━━━━━ Fragmento de página ━━━━━

ALEGRÍA DE MORIR
UN CARMELITA DESCALZO
CAPITULO VI
LA MUERTE, MENSAJE DE ALEGRÍA
Nos enseña la fe con toda seguridad que la muerte pone al alma, que ama a Dios y está hermoseada y vivificada con su gracia, en el mismo Dios y, si se encuentra en aquel momento totalmente purificada y limpia, le da la inmediata posesión y gozo infinito de Dios, que es en lo que consiste la gloria.
No debemos permitir que se apodere del alma el pesimismo, interpretando la frase del Eclesiástico en el sentido más inquietante. Porque aun cuando no podemos ver si el alma está o no en gracia, ni nadie puede tener la seguridad de que vive en la amistad divina, sí se puede tener la certeza moral de no estar en pecado grave por el testimonio de la recta conciencia, por el humilde arrepentimiento de las faltas cometidas o por haber conservado siempre la inocencia del bautismo.
Dios no desecha a nadie que se ponga en sus manos y en ellas está el inocente y el arrepentido. Dios no puede desechar de Sí, como lo dice en la Sagrada Escritura, al que sencillo y confiado le pide su amor y se entrega a Él. Ama a Dios el que quiere amarle siendo humilde y Dios enriquece con su gracia a quien le ama. El cristiano que recibe a Jesús en la Eucaristía cree que está en gracia, por ser esa la condición necesaria para recibirle bien; y le reciben las almas buenas, porque se consideran en estado de gracia, aun cuando no vean en sí mismas toda la limpieza y perfección deseada ni se encuentren tan embellecidas de virtudes como es su ardiente deseo. Felizmente son muchísimas las almas eucarísticas.

━━━━━ Material proporcionado ━━━━━

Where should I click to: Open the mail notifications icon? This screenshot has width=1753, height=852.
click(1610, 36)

━━━━━
━━━━━ Material proporcionado ━━━━━

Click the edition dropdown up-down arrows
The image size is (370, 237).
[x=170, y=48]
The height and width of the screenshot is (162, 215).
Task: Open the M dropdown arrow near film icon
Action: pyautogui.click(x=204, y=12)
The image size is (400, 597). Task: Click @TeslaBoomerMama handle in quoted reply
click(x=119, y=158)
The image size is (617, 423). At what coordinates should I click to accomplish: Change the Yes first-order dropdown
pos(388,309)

━━━━━

* **Tareas a realizar**
#1 Según el fragmento sobre la alegría de morir, ¿por qué no se debe permitir que el pesimismo se apodere del alma? Explícalo en una a tres oraciones, por favor.
#2 Escribe la continuación del fragmento sobre la muerte como mensaje de alegría a partir de su última oración.

* **Respuestas**
#1 Aunque nadie puede ver si el alma está en gracia ni tener la seguridad de vivir en la amistad divina, sí se puede tener la certeza moral de no estar en pecado grave. Esa certeza viene del testimonio de la recta conciencia, del humilde arrepentimiento de las faltas cometidas o de haber conservado siempre la inocencia del bautismo.

#2
La muerte es luz para el cristiano humilde iluminado por la gracia y por el amor de Dios; es ilusión de segura entrada a la bienaventuranza y goce del cielo. Sentir la muerte, rechazarla o verla como tremenda desgracia, o como hundimiento en el vacío y negrura de la nada, considerarla como algo triste y repulsivo, además de ser una deslealtad y defección a la fe de cristiano, seria rechazar el amorosísimo abrazo de nuestro Padre celestial y no querer la felicidad para la cual hemos sido creados, ni aceptar la casa y palacio del Señor, Sumo Bien y Padre de infinito amor, que llama y espera para entregar la herencia.
La muerte, como heraldo de Dios, está encargada de descorrer el velo que oculta la luz para que la claridad sin sombra ilumine el rostro del alma. Dulce mensajero, con mano blanda y suave, quita el impedimento del cuerpo para que la inteligencia del hombre pueda llegar a la sabiduría infinita, y la voluntad, a la atmósfera del amor increado, manantial de toda dicha y felicidad perfecta, superior a cuanto en la tierra se puede soñar. La amable muerte nos pone, no con mano áspera y odiosa, sino amorosa y suave, en el regazo de Dios.
Fue esto una señalada misericordia del Señor; porque si bien castigó la rebeldía y desobediencia del hombre, lo hizo como Padre lleno de amor, que castiga para premiar y levantar a mayor bien.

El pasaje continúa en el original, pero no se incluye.